#### [Exercise]
Look through the lines below for the word "Switch", and copy every line that has it.

#### [Stored items]

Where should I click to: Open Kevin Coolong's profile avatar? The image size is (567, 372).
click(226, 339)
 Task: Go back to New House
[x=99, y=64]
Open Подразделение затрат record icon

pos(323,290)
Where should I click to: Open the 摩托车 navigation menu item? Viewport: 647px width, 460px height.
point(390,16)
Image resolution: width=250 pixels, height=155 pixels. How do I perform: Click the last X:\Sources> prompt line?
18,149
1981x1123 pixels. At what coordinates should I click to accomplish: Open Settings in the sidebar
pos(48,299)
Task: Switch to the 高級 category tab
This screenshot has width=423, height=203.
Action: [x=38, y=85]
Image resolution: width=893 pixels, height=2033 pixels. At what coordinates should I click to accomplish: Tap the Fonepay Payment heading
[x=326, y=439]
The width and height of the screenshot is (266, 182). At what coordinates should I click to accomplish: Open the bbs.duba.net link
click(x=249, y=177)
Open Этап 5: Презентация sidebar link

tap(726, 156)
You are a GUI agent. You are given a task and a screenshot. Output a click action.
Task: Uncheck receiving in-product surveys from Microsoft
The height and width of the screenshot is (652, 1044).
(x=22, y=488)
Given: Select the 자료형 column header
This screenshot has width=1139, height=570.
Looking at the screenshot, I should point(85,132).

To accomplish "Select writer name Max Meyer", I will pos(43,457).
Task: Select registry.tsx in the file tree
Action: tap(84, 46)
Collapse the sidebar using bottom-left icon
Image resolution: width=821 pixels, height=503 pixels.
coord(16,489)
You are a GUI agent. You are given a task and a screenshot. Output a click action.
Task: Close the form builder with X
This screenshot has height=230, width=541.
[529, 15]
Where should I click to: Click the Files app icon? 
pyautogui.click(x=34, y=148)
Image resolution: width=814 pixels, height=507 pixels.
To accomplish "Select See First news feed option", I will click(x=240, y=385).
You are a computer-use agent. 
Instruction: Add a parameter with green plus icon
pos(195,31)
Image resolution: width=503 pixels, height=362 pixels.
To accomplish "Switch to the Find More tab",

#### [Result for this task]
Task: Switch to the 高級 category tab
To accomplish "Switch to the Find More tab",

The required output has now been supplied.